Vielen Arbeitnehmerinnen und Arbeitnehmern ist jedoch nicht bewusst, welche – mitunter schwerwiegenden und – nicht mehr reparablen Folgen ein unterschriebener Aufhebungsvertrag haben kann: Von der Beendigung des Arbeitsverhältnisses mit sofortiger Wirkung über eine fehlende Abfindung und fehlenden Krankenversicherungsschutz bis zu einer Sperre beim ALG I-Bezug; dazwischen können Anspruchsverzichte auf Zeugniserteilung oder Überstunden versteckt sein.

Auch wenn ein Betriebsrat im Unternehmen besteht, ist dieser vor Abschluss eines Aufhebungsvertrags oder aber auch danach nicht verpflichtend zu beteiligen; dies kann allenfalls in einer Betriebsvereinbarung geregelt werden. Betroffene Arbeitnehmerinnen und Arbeitnehmer können bei einem Personalgespräch (bei dem es um einen Aufhebungsvertrag geht) jedoch jederzeit die Hinzuziehung eines Mitglieds des Betriebsrats verlangen.

 

Die Anwälte Lemke und Scheugenpflug raten daher grundsätzlich dazu, einen „angebotenen“ Aufhebungsvertrag nicht ohne vorherige Prüfung durch einen Rechtsanwalt zu unterzeichnen. Lassen Sie sich nicht unter Druck setzen! Denn ein einmal unterschriebener Aufhebungsvertag kann nicht mehr so einfach aus der Welt geschafft werden; hierzu ist mitunter eine umfangreiche rechtliche Prüfung erforderlich, die oftmals negativ ausgeht…

Abwicklungsvertrag

Die Begriffe Abwicklungsvertrag und Aufhebungsvertrag werden gerne verwechselt, vertauscht oder für gleichwertig angesehen. Dem ist jedoch nicht so.

Natürlich kann man im Rahmen eines Aufhebungsvertrags auch gleich eine Abwicklungsvereinbarung integrieren und oftmals decken sich die Inhalte beider auch.

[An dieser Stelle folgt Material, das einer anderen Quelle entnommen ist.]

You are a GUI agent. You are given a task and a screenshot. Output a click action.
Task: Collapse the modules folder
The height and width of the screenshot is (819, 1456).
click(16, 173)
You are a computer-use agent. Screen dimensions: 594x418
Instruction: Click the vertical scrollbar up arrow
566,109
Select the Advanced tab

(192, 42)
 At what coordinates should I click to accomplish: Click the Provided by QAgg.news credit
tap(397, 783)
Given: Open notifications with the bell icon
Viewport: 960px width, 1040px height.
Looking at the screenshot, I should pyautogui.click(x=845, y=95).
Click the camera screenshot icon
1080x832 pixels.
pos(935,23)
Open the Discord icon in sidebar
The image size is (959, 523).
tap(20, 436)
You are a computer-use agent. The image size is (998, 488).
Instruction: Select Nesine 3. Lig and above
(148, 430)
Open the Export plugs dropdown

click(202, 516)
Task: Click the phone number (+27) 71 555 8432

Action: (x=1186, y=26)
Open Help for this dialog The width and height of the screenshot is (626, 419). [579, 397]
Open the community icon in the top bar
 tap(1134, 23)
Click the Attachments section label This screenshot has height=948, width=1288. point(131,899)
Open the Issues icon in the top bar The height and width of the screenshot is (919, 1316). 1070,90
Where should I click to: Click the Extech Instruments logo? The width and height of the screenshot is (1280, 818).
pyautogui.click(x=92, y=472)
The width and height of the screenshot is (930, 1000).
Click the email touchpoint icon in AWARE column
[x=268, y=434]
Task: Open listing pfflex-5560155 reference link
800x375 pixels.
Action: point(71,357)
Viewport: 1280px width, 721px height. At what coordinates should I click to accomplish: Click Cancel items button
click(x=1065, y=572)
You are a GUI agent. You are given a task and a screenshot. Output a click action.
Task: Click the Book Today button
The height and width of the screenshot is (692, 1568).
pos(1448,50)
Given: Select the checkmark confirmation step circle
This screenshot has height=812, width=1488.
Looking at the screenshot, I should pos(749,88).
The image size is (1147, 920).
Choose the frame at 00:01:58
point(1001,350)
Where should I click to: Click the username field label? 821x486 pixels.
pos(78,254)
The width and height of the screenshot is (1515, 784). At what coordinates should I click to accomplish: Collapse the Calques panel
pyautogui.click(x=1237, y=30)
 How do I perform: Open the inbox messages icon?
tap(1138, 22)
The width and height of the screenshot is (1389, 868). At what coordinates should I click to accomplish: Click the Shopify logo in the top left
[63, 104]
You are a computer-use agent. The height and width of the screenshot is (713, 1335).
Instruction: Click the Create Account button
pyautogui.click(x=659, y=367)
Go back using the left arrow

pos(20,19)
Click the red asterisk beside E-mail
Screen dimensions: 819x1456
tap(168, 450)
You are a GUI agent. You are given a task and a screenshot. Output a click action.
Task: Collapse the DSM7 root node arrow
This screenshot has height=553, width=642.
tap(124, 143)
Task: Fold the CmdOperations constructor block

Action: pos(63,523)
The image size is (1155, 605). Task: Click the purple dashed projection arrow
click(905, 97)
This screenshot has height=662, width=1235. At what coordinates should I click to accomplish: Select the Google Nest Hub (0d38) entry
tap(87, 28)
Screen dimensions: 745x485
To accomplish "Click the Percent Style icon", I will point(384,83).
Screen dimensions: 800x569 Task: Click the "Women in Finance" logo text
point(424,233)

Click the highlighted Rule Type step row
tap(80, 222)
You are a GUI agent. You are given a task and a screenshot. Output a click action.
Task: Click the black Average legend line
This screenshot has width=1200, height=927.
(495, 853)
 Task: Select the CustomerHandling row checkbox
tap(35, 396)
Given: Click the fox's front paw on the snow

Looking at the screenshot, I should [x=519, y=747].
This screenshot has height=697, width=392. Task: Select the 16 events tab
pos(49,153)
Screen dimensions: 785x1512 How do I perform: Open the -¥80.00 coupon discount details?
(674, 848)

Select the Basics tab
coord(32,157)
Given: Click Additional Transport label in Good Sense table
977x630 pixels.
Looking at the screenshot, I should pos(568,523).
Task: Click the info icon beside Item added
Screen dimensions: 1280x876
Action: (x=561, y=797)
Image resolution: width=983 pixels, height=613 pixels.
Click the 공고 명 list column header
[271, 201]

Aber: Einer Abwicklungsvereinbarung geht eigentlich eine Kündigung voraus, egal ob arbeitnehmer- oder arbeitgeberseits. Die Abwicklungsvereinbarung dient dann – wie es der Begriff schon sagt – der reinen Abwicklung der restlichen Beschäftigungszeit bis zur tatsächlichen und rechtlichen Beendigung des Arbeitsverhältnisses. Es werden typischerweise Regelungen zur Übergabe von laufenden Aufgaben und Prozessen an einen Nachfolger oder Ersatzmann, die Gewährung von Rest-Urlaub und Überstunden oder deren Abgeltung vereinbart; ferner wird sich darauf verständigt, ob eine Freistellung erfolgt, bis wann Diensthandy oder Dienstwagen noch genutzt werden dürfen usw.. Unter Umständen einigt man sich auch auf eine Abfindung.